Vaccino Covid in Italia potrebbe diventare obbligatorio

Il vaccino anti-Covid potrebbe diventare obbligatorio in Italia. “Una qualche forma di obbligatorietà andrà pensata”, ha detto il viceministro della Salute Pierpaolo Sileri, “se a un anno dal suo rilascio ci saranno poche persone vaccinate”.

Una decisione che se venisse presa ora troverebbe favorevole meno del 45% degli italiani secondo un recente sondaggio di Index Research per Piazza Pulita.

A meno di un mese dall’arrivo del vaccino in Italia, la questione sulla sua eventuale obbligatorietà torna centrale, soprattutto perché aumenta la fetta di indecisi, ossia di coloro che non sanno se farebbero il vaccino, e cala anche se di poco la percentuale di persone disposte a farlo. Ciò solleva un dilemma per i governi: se l’efficacia di un vaccino dipende dall’alta percentuale di persone che lo fanno, cosa succederà se un gran numero di cittadini deciderà di non vaccinarsi?

Vaccino, si parte a gennaio: sarà obbligatorio?

La data simbolica di avvio delle vaccinazioni anti-Covid in Europa è il 6 gennaio. In Italia le prime dosi sono in dirittura d’arrivo alle regioni, con somministrazioni a partire da metà gennaio a medici e ospiti delle RSA.

L’orientamento del nostro Governo, così come quello di altri Stati europei, non è al momento quello di rendere obbligatorio il vaccino per il coronavirus, anche se sarà fortemente consigliato. L’obiettivo del ministero della Salute è ottenere l’immunità di gregge con un’efficace campagna di persuasione.

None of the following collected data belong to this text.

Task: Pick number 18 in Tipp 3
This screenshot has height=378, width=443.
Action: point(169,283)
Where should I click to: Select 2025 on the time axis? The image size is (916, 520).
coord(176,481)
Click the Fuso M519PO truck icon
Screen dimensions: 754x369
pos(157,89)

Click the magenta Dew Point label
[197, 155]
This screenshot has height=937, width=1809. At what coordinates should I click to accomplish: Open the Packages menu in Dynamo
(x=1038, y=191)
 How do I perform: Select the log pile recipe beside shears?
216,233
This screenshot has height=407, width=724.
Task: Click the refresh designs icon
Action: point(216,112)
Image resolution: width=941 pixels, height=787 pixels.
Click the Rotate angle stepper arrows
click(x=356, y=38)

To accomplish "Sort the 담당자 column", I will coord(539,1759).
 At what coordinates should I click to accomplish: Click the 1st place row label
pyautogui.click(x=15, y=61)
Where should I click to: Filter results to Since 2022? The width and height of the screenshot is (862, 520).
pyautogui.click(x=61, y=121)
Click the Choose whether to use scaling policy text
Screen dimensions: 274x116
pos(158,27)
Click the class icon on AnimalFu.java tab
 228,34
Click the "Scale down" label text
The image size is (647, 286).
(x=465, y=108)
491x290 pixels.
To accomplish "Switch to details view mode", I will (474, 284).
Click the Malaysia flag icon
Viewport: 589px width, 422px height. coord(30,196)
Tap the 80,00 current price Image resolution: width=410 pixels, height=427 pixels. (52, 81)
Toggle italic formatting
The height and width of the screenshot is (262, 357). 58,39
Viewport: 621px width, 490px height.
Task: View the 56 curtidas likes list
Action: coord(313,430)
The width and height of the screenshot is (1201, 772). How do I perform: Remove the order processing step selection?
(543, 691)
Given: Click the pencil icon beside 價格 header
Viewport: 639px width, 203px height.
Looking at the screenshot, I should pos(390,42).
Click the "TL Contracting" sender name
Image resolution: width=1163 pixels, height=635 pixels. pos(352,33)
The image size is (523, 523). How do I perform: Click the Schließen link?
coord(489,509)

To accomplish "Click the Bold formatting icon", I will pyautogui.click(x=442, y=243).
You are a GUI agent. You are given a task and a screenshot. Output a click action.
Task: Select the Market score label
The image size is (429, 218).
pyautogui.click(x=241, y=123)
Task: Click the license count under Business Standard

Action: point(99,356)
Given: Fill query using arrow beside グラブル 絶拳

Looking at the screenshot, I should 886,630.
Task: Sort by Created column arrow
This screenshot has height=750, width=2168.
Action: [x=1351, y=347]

Nelle scorse settimane si è fatta largo l’ipotesi patente di immunità, un certificato atto a dimostrare che si è vaccinati e che servirebbe per andare al cinema, a teatro, allo stadio o al ristorante. Vaccino non obbligatorio, dunque, ma richiesto per poter prender parte a una serie di attività sociali. Nonostante le indiscrezioni, però, l’Italia non starebbe prendendo in considerazione un piano del genere.